“I want to expose students to a broader scope,” is the intent of Doug Sallee, Principal of the Fine Arts & Human Services (FAHS) Academy at Junction City High School.
Sallee’s objective is consistent with FAHS purpose in exploring careers, creating visions, learning outside the classroom and being engaged. His plans included a January 12th visit to Apostolic Academy by FAHS students and faculty.
Visiting students included those who are a part of the FAHS Education Career Cluster with an interest in teaching / education as a profession.
During site visit coordination, Sallee further added that he believed JCHS student interest would be captured by the faith based instruction provided at Apostolic Academy.

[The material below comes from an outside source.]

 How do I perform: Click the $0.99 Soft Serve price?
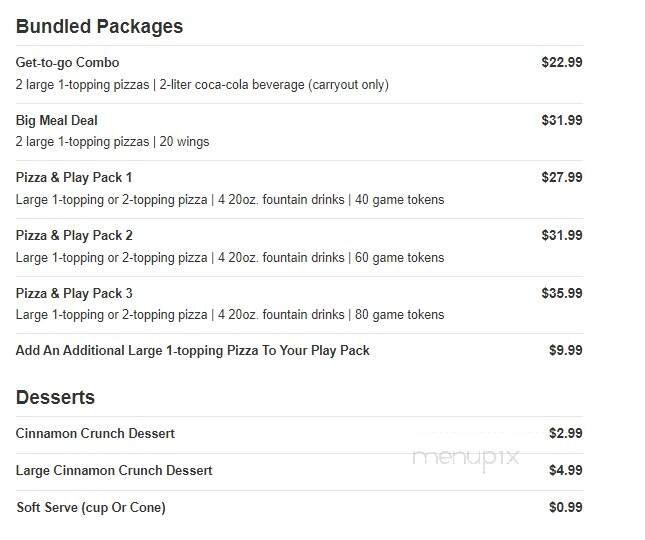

Prior to the 1960s our nation commonly used textbooks and reading materials reflecting a high level of morality which helped shape a Christian worldview. Apostolic Academy utilizes a curriculum that retains that intent and includes the moral lessons necessary for Christian character development.
The JCHS entourage received a warm reception with refreshments served during an overview of church school operations with some insights into the creative means of resourcing a private school. Visiting students learned that the donation of time and equipment is critical to sustaining a private school.
FAHS students also spent time in the various Apostolic Academy Kindergarten through high school classrooms observing a mixture of methods for providing instruction. While AA employs a conventional high school experience with students rotating between teachers its Kindergarten through eighth grade include two grade levels per classroom.
JCHS visitors learned how a teacher balances the demands of multiple subjects by rotating instruction and seatwork between grades and employing use of instructional content streamed over the internet to provide and/or enhance learning.
“I was surprised to see how difficult the material was,” commented Da’shawn Battiste, JCHS senior after spending time observing the Kindergarten and first grade classroom.
“And the children are so well behaved,” added JCHS student Makayla Powell.